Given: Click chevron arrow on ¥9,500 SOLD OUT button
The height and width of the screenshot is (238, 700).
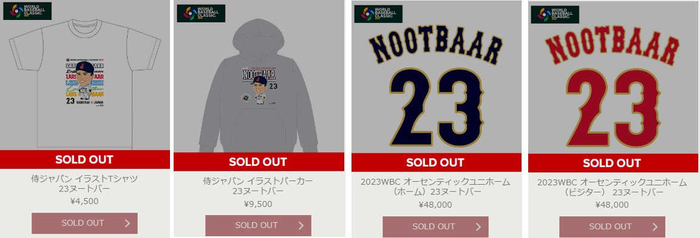Looking at the screenshot, I should click(x=301, y=225).
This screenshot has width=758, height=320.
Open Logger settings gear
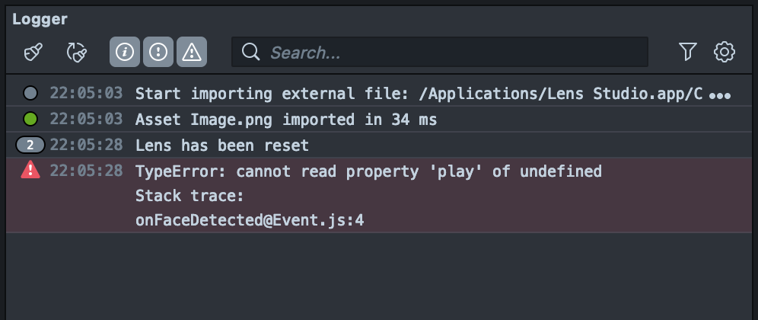[x=724, y=52]
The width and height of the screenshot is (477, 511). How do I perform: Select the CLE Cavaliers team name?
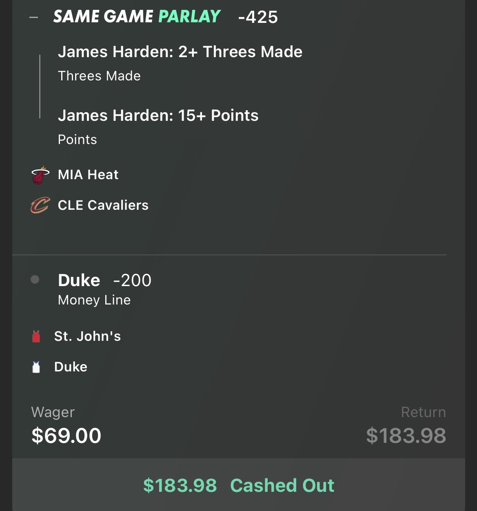[103, 205]
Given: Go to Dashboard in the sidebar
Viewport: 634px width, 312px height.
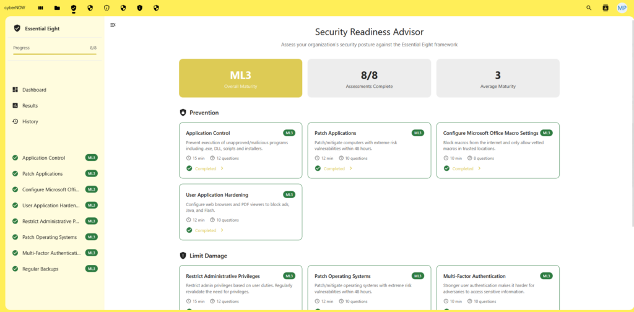Looking at the screenshot, I should pyautogui.click(x=34, y=90).
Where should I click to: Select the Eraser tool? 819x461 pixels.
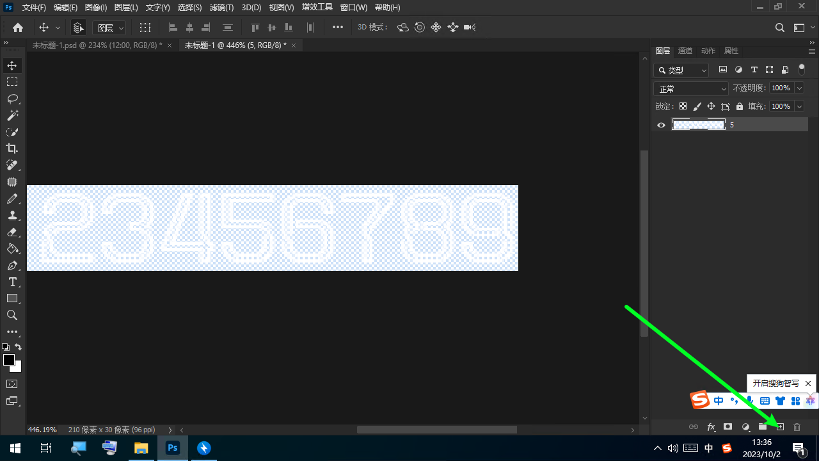[x=12, y=232]
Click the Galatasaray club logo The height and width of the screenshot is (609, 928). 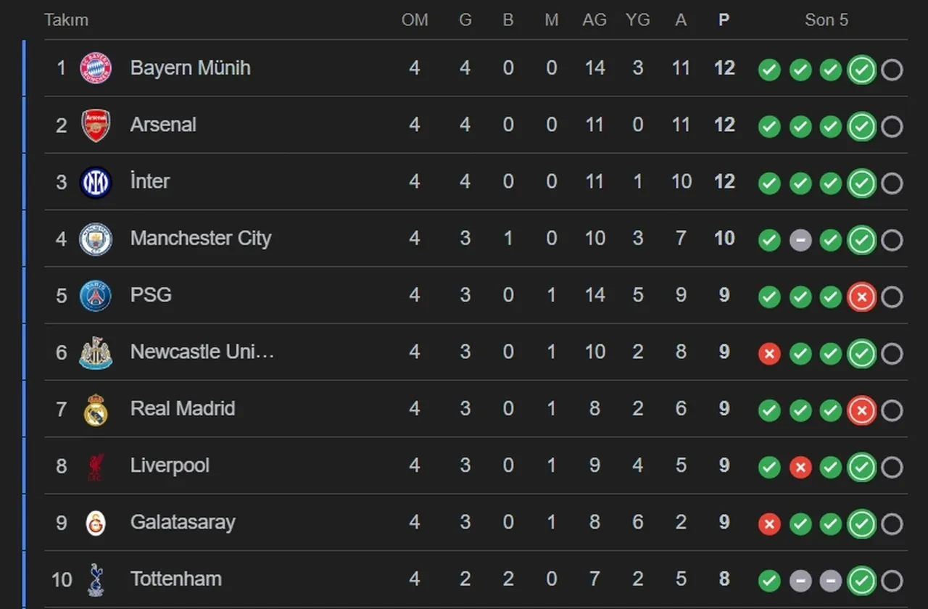pos(96,523)
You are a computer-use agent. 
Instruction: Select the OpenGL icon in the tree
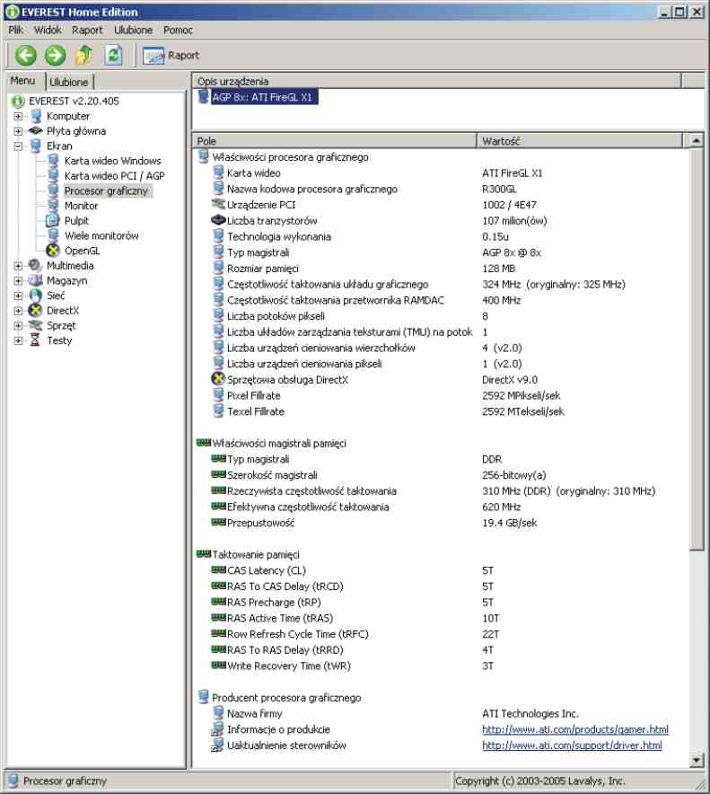(x=53, y=251)
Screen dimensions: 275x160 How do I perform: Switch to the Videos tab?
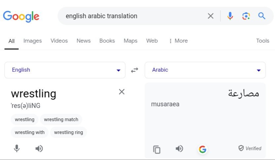click(x=59, y=41)
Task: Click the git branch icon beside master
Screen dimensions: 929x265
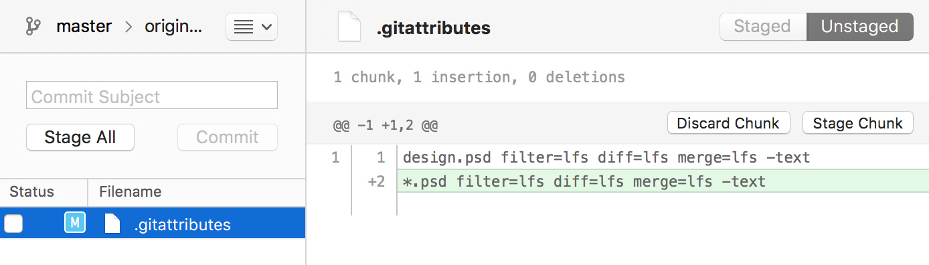Action: pyautogui.click(x=33, y=27)
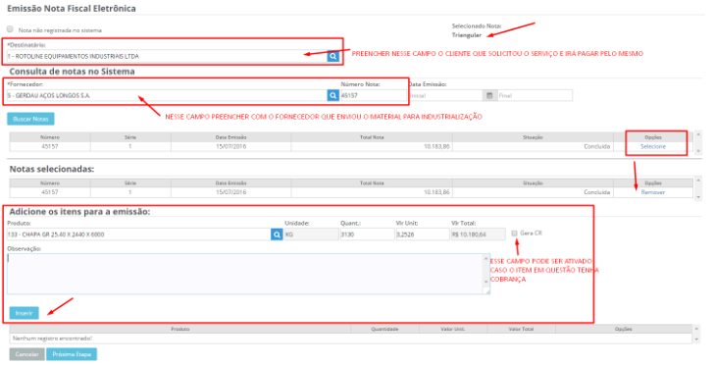Click the Vlr Unit input field
Image resolution: width=715 pixels, height=365 pixels.
423,235
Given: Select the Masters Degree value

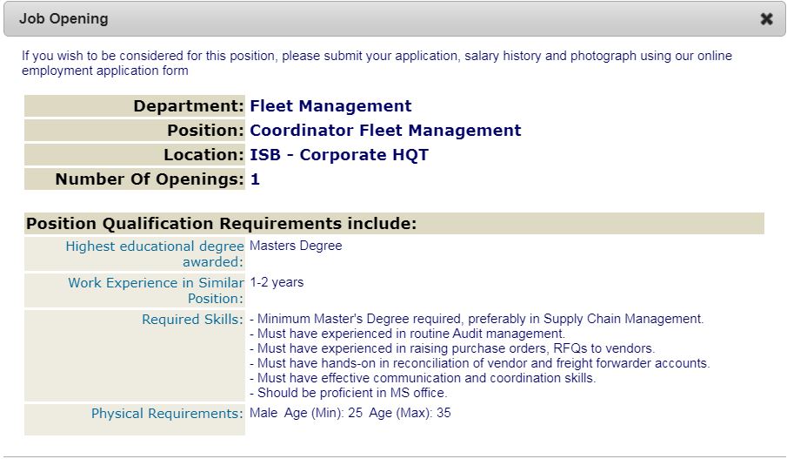Looking at the screenshot, I should (x=296, y=246).
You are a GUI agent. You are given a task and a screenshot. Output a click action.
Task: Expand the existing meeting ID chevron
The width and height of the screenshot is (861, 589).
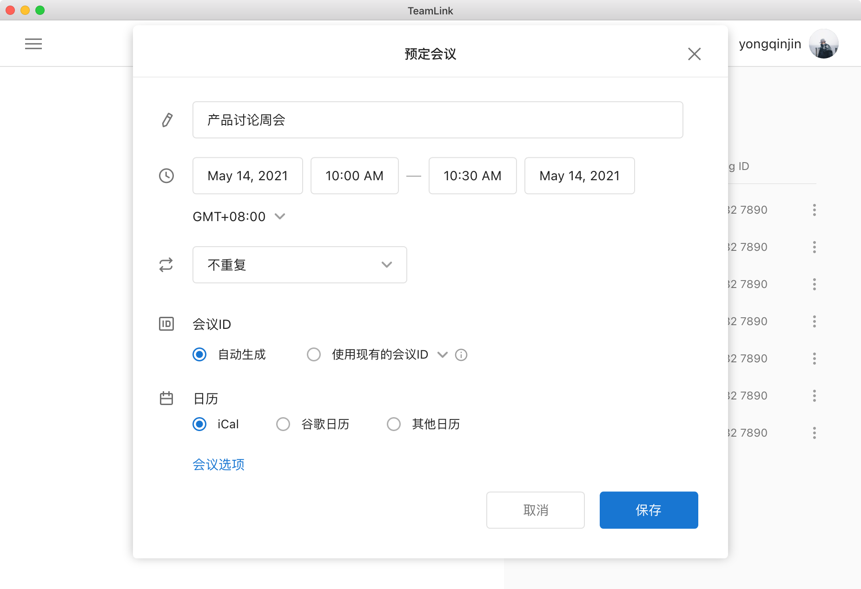click(443, 355)
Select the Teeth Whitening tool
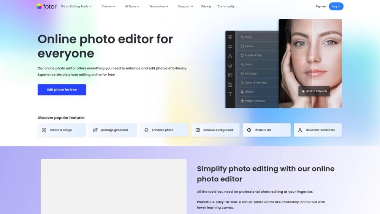The width and height of the screenshot is (380, 214). (258, 82)
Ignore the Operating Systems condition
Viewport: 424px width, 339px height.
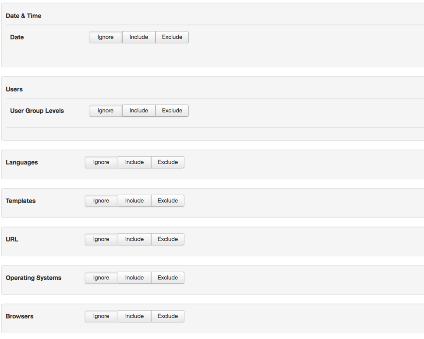click(101, 278)
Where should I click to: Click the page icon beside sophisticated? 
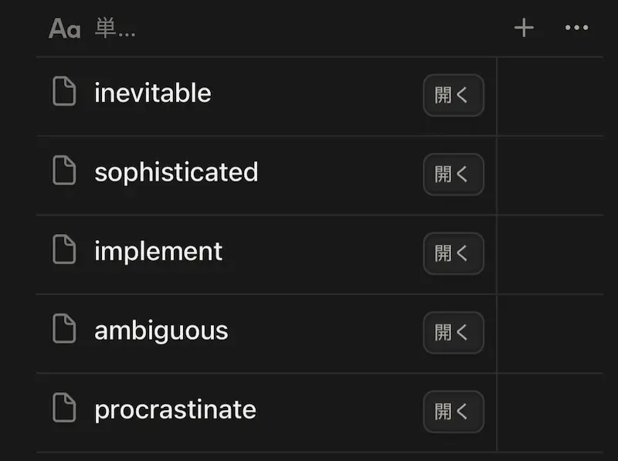tap(64, 171)
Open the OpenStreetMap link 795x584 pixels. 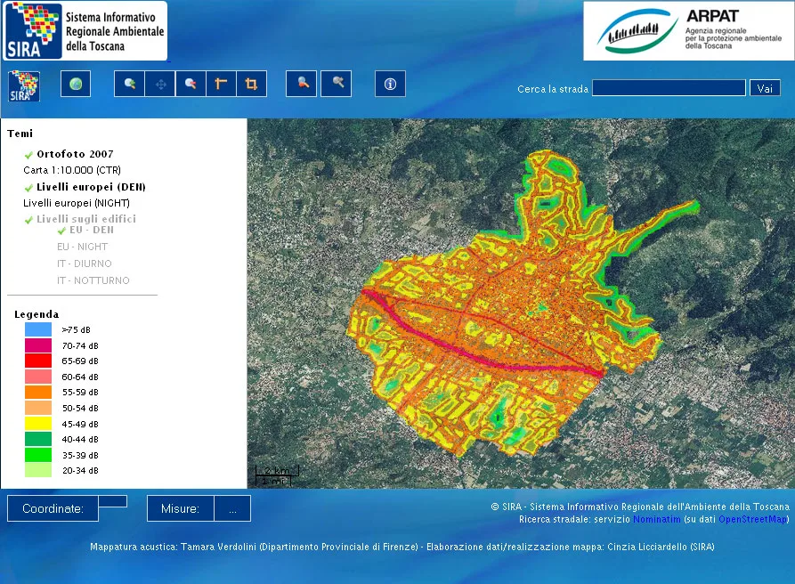(x=750, y=519)
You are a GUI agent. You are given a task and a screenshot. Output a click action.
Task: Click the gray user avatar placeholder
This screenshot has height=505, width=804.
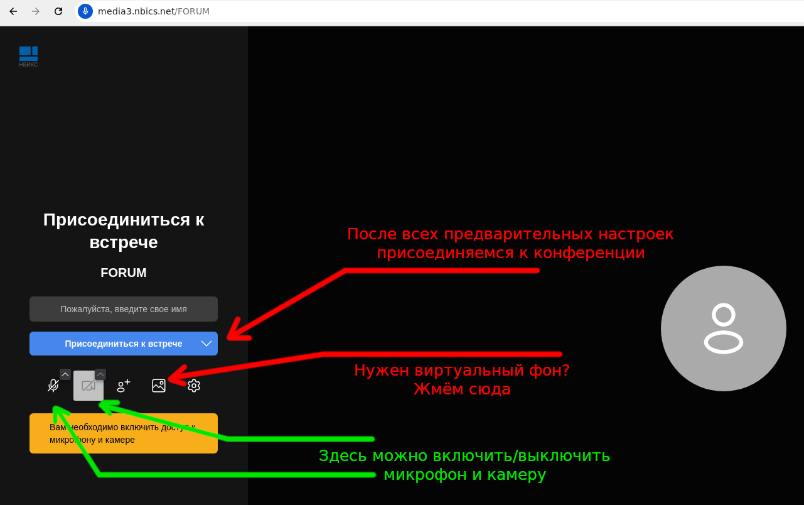click(x=723, y=329)
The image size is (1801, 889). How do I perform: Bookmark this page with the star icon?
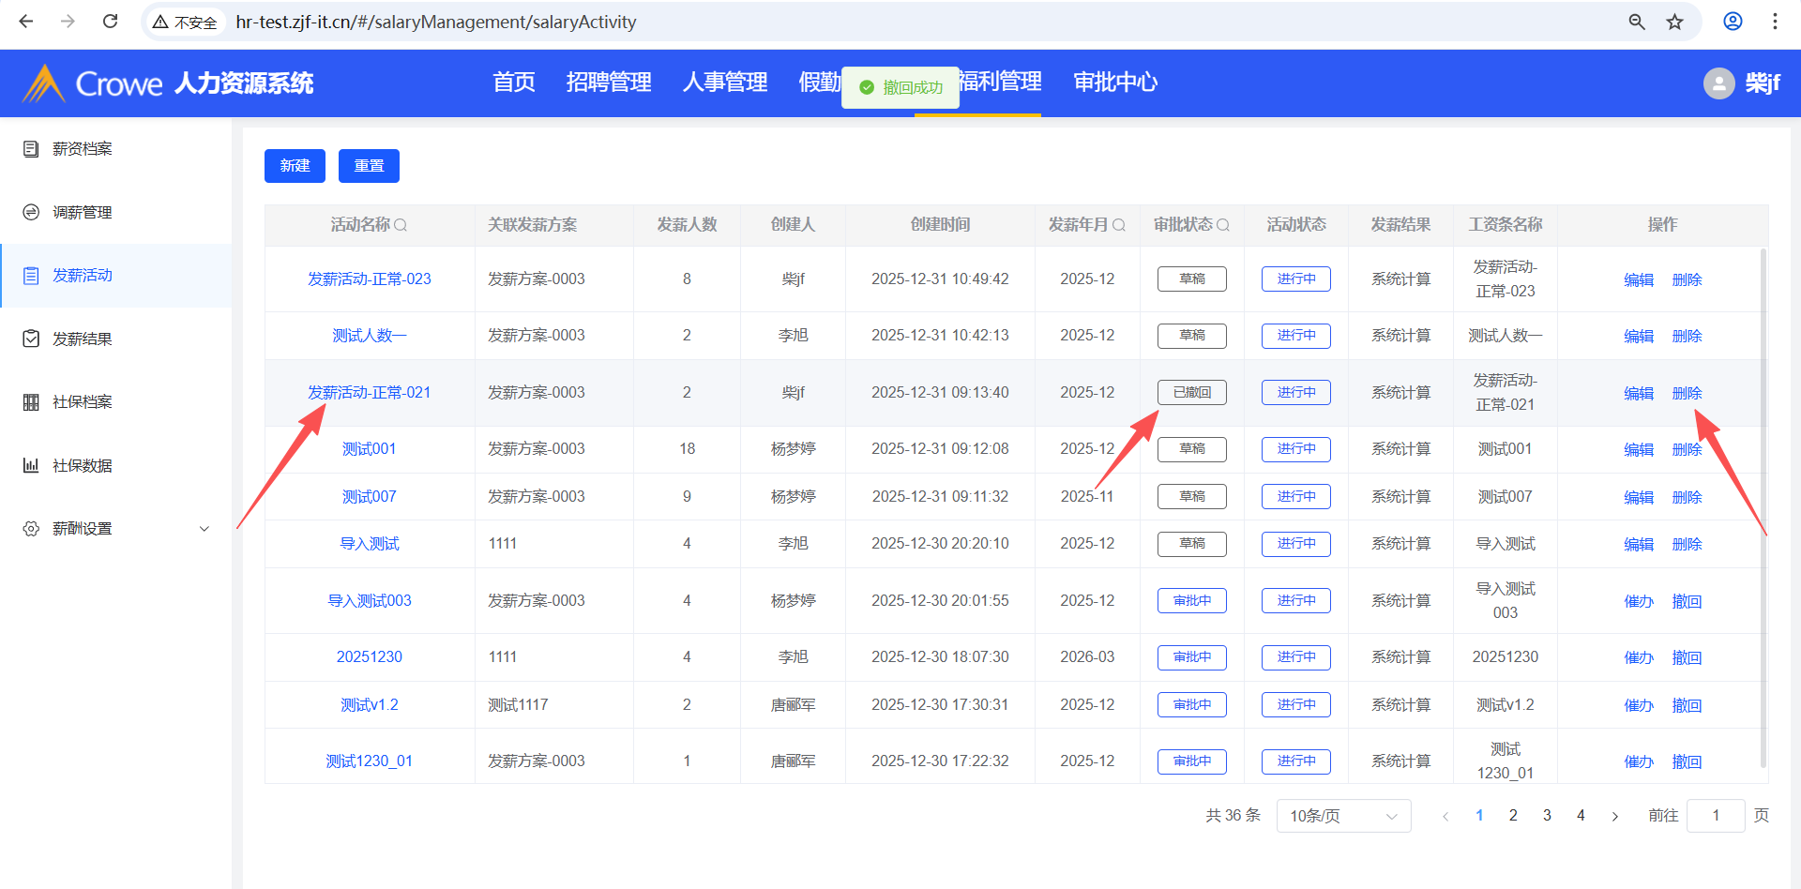pyautogui.click(x=1674, y=22)
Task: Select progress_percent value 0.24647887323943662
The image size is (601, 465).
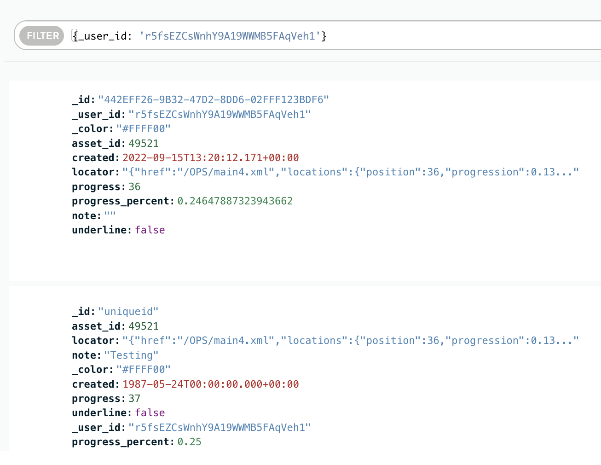Action: (x=235, y=201)
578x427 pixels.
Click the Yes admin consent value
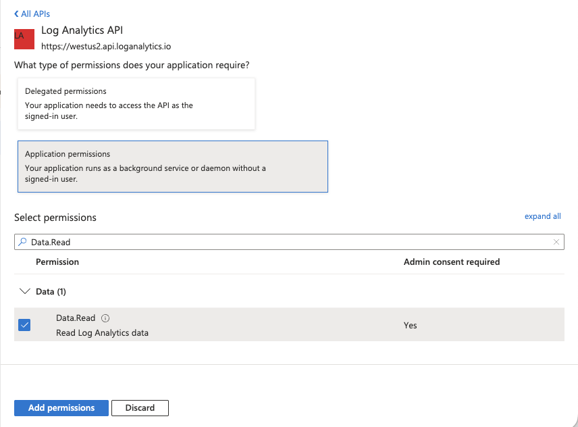point(410,325)
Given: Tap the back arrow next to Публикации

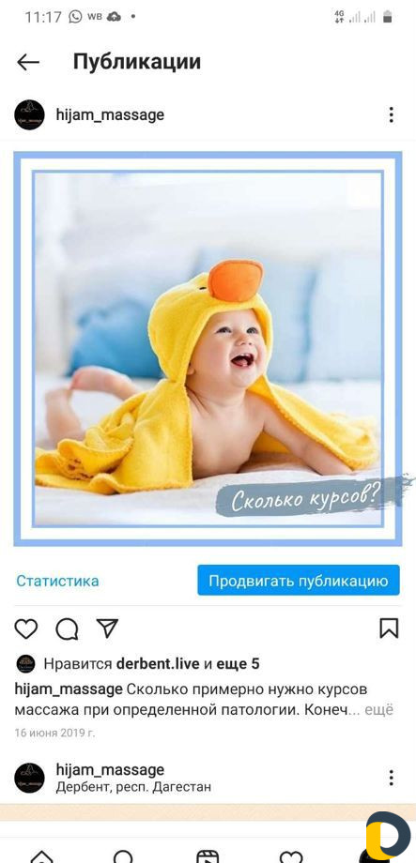Looking at the screenshot, I should click(x=28, y=62).
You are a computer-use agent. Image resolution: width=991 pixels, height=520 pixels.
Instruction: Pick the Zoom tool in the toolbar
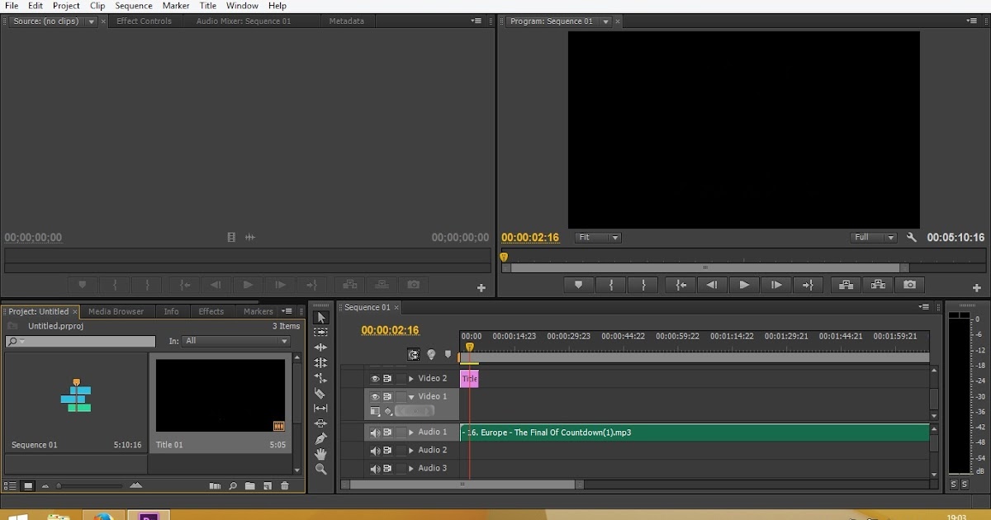click(320, 469)
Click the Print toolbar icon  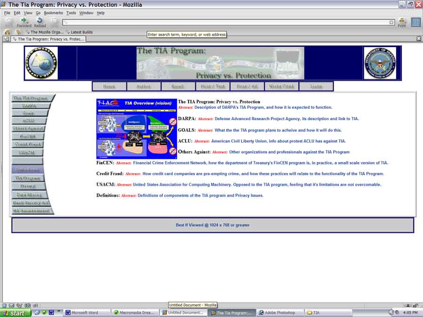coord(402,22)
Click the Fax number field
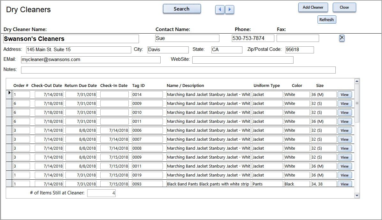 297,38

-*-

### PROBLEM DETAILS
Scan the data for the word "computer" and copy every line where it shows up.

### TASK OUTPUT
You are a computer-use agent. 
You are a computer-use agent. Image resolution: width=991 pixels, height=520 pixels.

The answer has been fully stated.